Immagine di copertina — Waw (ו)

Lettera ebraica

Waw (ו)

Il canale, la soglia — il punto di passaggio tra due stati, o il vuoto che rende possibile la ricezione, secondo l'angolo da cui la si osserva.

Le fonti ottocentesche

Fabre d'Olivet (1815)

Fabre d'Olivet (1815) descrive due facce della stessa lettera: l'orecchio, geroglifico del suono e del vuoto; e il nodo che unisce o il punto che separa il nulla dall'essere — il segno convertibile universale.

Sfumature per energia

# 17 LaʼaWiYaH

Ottocento (d’Olivet, 1815): l’orecchio, il geroglifico del suono e del vuoto.

Lettura moderna: il canale — ciò che permette a due realtà di incontrarsi, il lavoro cosciente della ricerca e ciò che emerge oltre il controllo della volontà cosciente.

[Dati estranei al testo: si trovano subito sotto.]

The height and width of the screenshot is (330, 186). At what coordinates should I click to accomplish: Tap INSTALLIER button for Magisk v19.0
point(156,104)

Non il vuoto da temere, ma lo spazio interiore che rende possibile la ricezione.

# 19 LeWuWiYaH

Ottocento (d’Olivet, 1815): il nodo che unisce o il punto che separa il nulla dall’essere — il segno convertibile universale.

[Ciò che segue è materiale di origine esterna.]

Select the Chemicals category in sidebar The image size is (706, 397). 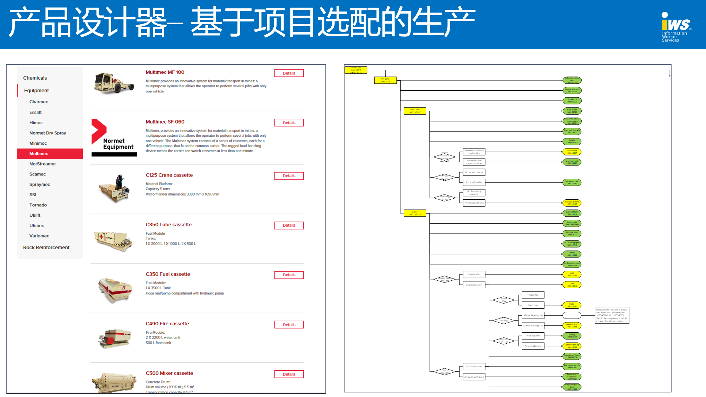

Lettura moderna: la soglia — il punto esatto in cui qualcosa smette di essere ciò che era e non è ancora ciò che diventerà. In questo nome la lettera si duplica (Waw-Waw): non una semplice ripetizione, ma il segno che la soglia va attraversata due volte.

# 30 ʼOMaʼeL

Ottocento (d’Olivet, 1815): il segno convertibile universale — «celui qui fait passer d’une nature à l’autre». L’immagine del nodo che unisce o del punto che separa il nulla dall’essere. Nota di d’Olivet: la Waw non inizia alcuna parola della lingua ebraica — appare sempre nel seno dei nomi, tra essi, come puro segno di trasmissione.

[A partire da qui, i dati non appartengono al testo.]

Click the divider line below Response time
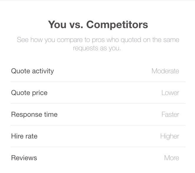The image size is (195, 173). click(98, 125)
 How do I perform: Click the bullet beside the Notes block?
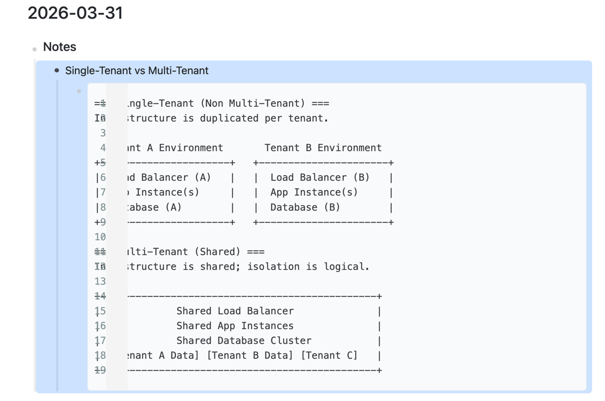35,49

Lettura moderna (Corpus Sibaldianum): In ʼOMaʼeL la Waw è il canale di trasmissione nella radice Aleph–Waw–Mem: il passaggio tra il principio stabile (Aleph) e la forma collettiva che moltiplica (la Mem). Non è né il protagonista né la forma: è il mediatore. Nel modello del Corpus, il cortocircuito di ʼOMaʼeL si localizza qui: la Waw che non svolge più la propria funzione, il nodo che si chiude invece di aprirsi. Nel modello del Corpus, ciò che dovrebbe passare dall’Aleph alla Mem rimane bloccato nel passaggio — e la forma che avrebbe potuto moltiplicarsi non raggiunge il bacino in cui avrebbe potuto svilupparsi.

# 32 WaŠaRiYaH

Ottocento (d’Olivet, 1815): «l’image du mystère le plus profond de la nature, le nœud qui réunit ou le point qui sépare» — l’immagine del mistero più profondo della natura, il nodo che unisce o il punto che separa. La Waw è il signe convertible universel: il segno della conversione universale. D’Olivet precisa che è la sola lettera dell’alfabeto ebraico che non inizia nessuna parola e non fornisce nessuna radice: la sua funzione è grammaticale e relazionale, non lessicale.

Lettura moderna (Corpus Sibaldianum): In WaŠaRiYaH la Waw precede la radice שר — non è parte della radice, è il segno che la converte. Nel Corpus si legge questa posizione in chiave strutturale: Waw introduce nella struttura un principio di conversione prima ancora che il nome sviluppi il proprio contenuto. La radice Shin-Resh porta il problema (il movimento che può perdere il proprio parametro); la Waw introduce la possibilità della conversione — l’arbitrio che può diventare misura. Non è una trasformazione garantita: è una struttura che indica da che parte può avvenire.